Li com atenção e respeito a reflexão do professor Manuel Sérgio, catedrático da Faculdade de Motricidade Humana e Provedor para a Ética no Desporto, ao relatório de 572 páginas intitulado Estado da Educação – 2018, do Conselho Nacional de Educação (CNE), assim como os elogios feitos à atual Presidente, Doutora Maria Emília Brederode dos Santos, sua amiga.
Não li na íntegra o dito relatório, mas fui espreitar as metas que o mesmo aponta como essenciais à Educação em Portugal, tendo em conta a génese dos novos tempos, mais especificamente até 2030. Educar implica sempre um projeto de futuro, lê-se. Certo. Certo e empolgante. Mas que projeto de futuro é esse que nós, professores, tentamos a muito custo construir?

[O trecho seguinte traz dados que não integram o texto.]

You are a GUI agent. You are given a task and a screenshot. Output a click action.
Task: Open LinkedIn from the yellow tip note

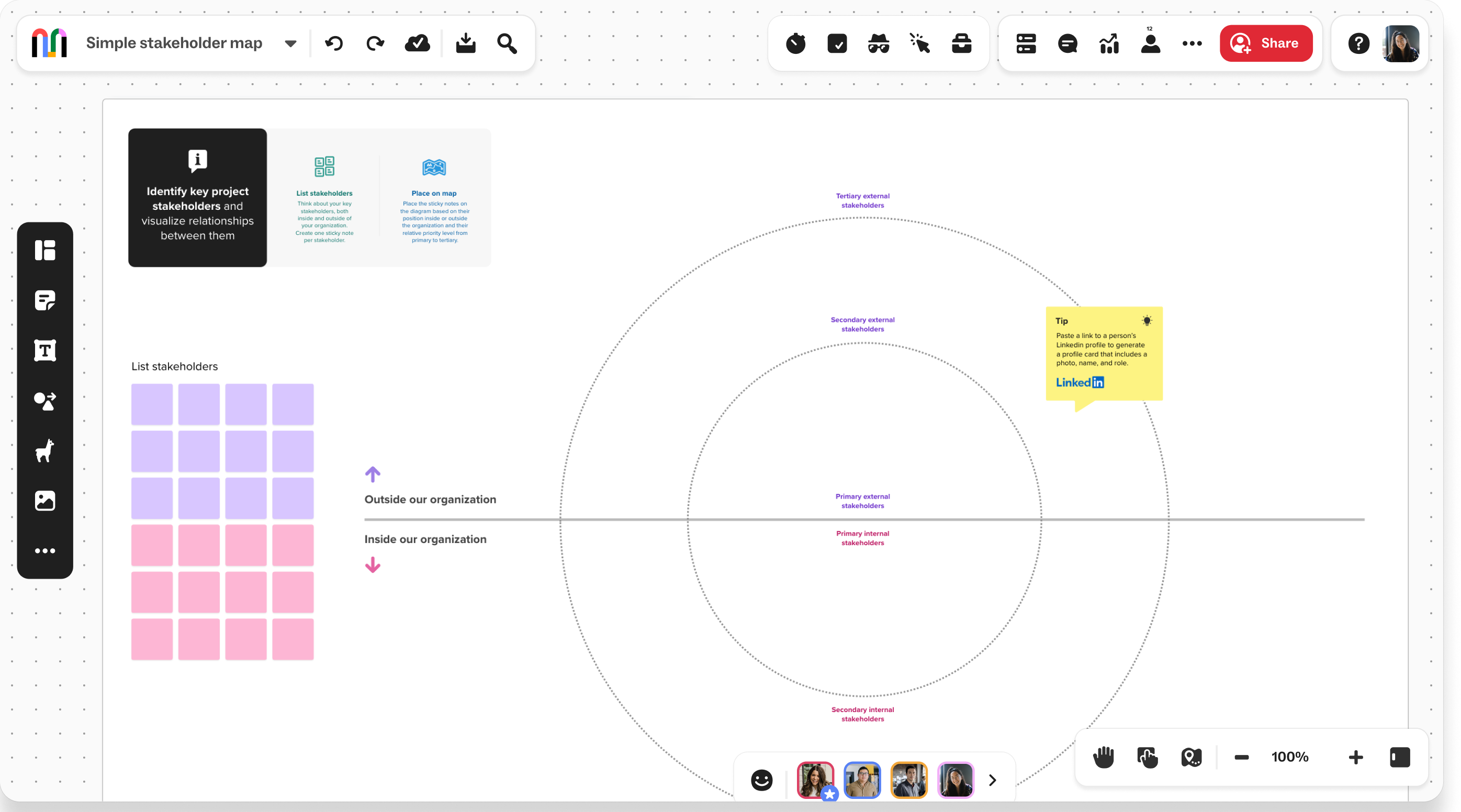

Procuramos diariamente sinais desse futuro que nos escapa, especialmente em territórios educativos inseridos em bairros pobres e degradados, onde os alunos são provenientes de famílias desestruturadas. Sabe-se como é forte a correlação entre meio social de origem e resultados escolares, designadamente a taxa de insucesso e de abandono, continuo a ler. Pretende-se igualdade na escola e posteriormente no acesso à universidade, é claro. Porém, segundo um estudo encomendado pela CONFAP à Universidade Católica do Porto, 60% dos alunos do ensino secundário frequentam explicações fora da escola. Não é esta a realidade dos meus alunos. Somos nós, professores da legião da boa vontade, que lhes damos aulas de apoio, sugadas ao nosso tempo de preparação, estudo, pesquisa e até mesmo de descanso, horas nunca remuneradas como letivas.
Um pouco mais à frente, delicio-me com mais esta pérola retórica: A escola terá de ser uma escola para todos. Obviamente, meus senhores. São mesmo várias as conditio sine qua non a uma escola de futuro e a uma educação que, de facto, signifiquem desenvolvimento e progresso. Porém, questiono-me: será porventura possível uma escola de futuro e de progresso sem a criatividade das artes, sem os valores da cooperação (e não da competição), sem as complexidades da vida e dos seus problemas concretos, sem a desfragmentação da realidade?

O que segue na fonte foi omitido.